▸ PROBLEM: With "Focus" as the search word, show every line of the material that has it.

▸ DATA FOR ANALYSIS:
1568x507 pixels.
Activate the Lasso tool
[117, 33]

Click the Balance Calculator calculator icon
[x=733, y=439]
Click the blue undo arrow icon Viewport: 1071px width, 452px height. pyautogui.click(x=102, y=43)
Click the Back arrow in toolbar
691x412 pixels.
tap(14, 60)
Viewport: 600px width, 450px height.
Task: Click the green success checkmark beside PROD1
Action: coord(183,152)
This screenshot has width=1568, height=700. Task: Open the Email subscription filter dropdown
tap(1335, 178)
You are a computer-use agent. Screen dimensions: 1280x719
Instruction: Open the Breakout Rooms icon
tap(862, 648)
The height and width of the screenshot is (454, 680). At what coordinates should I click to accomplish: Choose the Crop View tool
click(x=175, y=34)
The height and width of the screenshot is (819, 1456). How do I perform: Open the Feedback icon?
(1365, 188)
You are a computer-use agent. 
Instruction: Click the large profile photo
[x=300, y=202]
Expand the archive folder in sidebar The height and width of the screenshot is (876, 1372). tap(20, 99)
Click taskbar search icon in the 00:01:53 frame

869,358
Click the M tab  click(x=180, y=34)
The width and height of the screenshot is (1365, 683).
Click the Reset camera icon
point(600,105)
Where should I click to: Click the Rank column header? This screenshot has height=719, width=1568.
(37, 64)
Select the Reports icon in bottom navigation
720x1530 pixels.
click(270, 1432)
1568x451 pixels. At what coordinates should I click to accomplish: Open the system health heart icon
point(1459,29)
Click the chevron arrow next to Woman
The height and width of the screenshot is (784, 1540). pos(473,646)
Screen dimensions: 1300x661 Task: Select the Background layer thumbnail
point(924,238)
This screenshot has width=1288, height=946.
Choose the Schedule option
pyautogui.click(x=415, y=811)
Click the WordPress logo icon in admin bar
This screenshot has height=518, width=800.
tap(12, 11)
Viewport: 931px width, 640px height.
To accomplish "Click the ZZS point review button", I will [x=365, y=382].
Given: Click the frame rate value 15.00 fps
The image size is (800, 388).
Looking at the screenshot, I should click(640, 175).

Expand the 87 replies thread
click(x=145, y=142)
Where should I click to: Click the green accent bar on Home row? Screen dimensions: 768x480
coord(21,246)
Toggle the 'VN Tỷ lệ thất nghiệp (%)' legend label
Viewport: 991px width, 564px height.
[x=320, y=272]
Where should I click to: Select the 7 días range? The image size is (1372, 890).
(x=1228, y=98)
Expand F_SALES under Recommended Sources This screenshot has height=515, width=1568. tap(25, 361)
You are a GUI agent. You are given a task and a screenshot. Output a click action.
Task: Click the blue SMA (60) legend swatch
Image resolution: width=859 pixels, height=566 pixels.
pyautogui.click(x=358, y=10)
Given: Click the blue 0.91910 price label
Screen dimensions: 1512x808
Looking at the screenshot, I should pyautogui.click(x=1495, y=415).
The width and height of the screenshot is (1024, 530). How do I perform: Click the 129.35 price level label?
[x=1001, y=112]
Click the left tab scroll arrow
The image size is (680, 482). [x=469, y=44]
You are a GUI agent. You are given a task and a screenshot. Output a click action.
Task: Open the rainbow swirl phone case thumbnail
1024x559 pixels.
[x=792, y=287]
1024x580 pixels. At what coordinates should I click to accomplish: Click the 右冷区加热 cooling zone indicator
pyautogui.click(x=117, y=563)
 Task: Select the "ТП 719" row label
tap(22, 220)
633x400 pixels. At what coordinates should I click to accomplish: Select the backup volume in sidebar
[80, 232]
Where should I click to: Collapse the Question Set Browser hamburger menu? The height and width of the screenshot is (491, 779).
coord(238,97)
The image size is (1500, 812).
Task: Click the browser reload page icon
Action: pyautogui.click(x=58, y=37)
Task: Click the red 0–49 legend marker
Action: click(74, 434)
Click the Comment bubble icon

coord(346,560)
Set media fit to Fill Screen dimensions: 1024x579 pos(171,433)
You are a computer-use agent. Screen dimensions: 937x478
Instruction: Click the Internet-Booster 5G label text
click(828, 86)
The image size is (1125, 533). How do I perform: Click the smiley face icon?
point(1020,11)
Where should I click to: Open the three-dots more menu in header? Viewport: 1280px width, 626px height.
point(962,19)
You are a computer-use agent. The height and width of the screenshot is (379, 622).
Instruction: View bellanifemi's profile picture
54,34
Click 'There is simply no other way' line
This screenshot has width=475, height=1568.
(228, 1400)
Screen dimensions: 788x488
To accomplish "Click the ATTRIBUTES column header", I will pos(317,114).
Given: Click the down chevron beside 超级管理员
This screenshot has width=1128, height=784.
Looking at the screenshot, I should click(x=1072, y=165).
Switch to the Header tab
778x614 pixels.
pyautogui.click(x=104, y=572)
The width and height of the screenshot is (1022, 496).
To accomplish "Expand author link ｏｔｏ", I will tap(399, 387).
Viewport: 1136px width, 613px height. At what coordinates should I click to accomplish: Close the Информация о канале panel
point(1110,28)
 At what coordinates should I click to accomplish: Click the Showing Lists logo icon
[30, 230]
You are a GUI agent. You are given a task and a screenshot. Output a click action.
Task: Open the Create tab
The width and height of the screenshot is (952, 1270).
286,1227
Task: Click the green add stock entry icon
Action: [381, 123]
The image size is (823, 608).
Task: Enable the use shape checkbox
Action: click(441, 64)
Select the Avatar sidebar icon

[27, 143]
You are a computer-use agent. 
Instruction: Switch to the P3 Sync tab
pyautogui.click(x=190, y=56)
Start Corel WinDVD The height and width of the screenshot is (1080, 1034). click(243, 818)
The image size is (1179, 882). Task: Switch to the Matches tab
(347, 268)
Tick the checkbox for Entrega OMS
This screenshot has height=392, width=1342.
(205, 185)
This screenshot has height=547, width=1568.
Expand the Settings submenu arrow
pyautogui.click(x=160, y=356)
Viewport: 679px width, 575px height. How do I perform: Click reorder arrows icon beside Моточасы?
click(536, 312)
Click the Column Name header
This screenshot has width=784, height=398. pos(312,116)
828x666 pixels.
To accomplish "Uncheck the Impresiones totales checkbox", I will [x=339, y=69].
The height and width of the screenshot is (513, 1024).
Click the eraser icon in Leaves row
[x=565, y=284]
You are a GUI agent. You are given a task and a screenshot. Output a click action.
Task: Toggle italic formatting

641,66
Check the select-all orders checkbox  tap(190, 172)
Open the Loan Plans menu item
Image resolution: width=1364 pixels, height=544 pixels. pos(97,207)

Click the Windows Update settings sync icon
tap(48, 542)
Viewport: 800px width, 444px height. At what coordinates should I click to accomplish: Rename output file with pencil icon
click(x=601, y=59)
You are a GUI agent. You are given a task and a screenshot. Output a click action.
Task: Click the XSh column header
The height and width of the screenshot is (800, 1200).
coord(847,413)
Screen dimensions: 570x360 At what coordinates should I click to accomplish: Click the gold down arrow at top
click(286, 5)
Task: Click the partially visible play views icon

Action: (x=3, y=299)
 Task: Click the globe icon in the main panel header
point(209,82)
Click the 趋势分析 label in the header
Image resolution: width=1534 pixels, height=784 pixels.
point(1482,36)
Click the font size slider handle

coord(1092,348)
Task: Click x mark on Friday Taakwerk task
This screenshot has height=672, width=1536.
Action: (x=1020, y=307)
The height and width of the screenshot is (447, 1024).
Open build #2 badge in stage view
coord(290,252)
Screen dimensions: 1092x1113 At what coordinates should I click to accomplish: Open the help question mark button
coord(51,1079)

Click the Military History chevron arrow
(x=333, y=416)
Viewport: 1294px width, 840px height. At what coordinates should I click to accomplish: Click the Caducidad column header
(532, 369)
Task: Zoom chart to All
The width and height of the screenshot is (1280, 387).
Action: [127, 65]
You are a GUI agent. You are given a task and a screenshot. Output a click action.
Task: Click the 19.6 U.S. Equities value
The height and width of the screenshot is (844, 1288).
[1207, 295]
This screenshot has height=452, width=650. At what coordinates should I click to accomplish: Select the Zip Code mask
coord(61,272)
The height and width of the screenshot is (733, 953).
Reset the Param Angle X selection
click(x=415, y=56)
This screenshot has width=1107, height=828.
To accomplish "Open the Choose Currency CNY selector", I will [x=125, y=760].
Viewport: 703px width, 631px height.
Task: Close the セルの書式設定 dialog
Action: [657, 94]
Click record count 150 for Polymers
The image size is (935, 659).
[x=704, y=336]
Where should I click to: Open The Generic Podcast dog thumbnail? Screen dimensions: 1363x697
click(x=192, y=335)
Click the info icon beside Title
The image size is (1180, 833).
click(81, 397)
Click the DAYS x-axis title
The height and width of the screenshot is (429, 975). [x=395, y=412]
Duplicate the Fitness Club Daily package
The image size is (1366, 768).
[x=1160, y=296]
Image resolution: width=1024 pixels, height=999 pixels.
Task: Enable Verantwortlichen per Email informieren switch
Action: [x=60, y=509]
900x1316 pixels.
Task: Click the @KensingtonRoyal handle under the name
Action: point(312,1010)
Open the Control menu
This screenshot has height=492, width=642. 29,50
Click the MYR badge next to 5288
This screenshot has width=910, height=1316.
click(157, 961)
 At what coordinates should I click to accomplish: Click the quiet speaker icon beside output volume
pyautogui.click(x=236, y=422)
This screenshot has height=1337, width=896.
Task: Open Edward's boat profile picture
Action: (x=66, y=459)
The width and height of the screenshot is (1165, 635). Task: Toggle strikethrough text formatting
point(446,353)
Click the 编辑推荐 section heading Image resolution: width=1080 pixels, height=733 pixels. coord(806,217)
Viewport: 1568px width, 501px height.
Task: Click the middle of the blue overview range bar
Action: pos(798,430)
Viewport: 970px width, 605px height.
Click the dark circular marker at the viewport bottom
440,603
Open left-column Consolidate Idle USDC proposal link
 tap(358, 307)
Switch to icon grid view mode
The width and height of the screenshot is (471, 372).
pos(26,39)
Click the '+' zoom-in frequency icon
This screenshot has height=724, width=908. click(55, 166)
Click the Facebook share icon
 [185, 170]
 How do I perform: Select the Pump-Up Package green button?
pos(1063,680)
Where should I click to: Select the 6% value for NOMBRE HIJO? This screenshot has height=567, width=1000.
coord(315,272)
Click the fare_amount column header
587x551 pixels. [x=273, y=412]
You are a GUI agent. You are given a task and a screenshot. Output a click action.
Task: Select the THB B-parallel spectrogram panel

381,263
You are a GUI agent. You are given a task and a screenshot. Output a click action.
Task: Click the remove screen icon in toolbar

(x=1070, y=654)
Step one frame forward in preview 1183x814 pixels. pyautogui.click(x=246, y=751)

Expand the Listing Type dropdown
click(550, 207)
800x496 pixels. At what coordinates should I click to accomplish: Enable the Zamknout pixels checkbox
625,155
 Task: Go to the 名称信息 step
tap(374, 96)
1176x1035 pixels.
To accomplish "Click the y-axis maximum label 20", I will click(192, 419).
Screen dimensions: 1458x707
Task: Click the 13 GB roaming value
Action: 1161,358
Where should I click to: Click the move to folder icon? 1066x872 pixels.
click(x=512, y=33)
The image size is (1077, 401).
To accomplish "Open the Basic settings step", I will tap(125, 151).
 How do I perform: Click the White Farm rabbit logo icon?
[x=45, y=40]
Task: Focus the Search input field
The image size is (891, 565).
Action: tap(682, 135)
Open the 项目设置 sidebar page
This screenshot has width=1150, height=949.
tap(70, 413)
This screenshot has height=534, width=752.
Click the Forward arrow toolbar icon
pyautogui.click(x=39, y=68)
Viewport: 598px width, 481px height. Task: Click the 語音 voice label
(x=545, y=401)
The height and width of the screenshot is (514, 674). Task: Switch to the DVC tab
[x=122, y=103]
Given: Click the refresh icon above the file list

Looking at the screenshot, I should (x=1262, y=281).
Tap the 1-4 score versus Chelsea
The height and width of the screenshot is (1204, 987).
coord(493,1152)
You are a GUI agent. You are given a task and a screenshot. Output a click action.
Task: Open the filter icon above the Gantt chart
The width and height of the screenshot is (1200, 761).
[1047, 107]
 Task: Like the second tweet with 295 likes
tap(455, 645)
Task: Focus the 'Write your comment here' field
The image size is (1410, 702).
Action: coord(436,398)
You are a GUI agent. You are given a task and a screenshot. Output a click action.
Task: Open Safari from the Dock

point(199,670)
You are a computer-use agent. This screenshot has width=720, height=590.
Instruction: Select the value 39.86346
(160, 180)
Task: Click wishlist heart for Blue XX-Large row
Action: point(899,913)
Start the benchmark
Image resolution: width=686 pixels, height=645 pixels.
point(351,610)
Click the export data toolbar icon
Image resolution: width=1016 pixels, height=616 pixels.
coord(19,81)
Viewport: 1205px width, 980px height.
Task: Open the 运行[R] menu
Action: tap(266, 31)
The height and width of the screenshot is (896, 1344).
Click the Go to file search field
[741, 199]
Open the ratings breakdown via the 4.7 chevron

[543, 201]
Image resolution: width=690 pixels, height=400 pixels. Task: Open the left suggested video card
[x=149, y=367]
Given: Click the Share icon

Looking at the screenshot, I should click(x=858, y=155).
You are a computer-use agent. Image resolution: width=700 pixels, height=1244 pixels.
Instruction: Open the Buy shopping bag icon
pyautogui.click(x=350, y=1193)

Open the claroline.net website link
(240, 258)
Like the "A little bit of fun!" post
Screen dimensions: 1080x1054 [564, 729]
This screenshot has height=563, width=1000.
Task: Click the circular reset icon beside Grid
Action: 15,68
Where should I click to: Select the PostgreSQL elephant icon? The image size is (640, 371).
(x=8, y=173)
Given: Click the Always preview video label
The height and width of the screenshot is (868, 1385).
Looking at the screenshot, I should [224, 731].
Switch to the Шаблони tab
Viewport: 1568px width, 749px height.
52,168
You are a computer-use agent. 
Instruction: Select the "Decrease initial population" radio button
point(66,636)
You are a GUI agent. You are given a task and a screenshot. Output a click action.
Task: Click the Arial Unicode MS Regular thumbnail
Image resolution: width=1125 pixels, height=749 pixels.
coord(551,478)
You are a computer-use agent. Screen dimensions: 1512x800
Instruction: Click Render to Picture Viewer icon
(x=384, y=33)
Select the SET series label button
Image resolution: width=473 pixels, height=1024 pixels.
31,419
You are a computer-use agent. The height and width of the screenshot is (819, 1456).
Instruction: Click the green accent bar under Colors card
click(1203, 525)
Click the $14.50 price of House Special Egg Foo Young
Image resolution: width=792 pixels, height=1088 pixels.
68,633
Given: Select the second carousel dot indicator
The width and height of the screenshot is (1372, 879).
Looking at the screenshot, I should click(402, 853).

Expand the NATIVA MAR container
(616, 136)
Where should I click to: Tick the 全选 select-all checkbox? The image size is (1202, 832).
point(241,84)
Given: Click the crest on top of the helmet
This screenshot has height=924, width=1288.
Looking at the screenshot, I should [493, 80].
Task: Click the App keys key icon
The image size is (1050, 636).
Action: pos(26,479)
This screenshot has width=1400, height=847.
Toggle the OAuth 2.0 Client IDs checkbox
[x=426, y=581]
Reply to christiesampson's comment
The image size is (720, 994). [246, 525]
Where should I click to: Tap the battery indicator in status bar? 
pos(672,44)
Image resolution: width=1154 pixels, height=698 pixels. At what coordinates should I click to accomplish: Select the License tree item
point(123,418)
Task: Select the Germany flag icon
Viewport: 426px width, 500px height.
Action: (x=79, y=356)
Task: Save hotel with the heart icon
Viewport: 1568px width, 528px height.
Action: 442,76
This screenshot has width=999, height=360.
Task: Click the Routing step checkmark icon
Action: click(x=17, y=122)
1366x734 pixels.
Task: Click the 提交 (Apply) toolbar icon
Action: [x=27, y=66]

▸ EXERCISE ANSWER:
Task: Focus the Search input field
Task: Focus the 'Write your comment here' field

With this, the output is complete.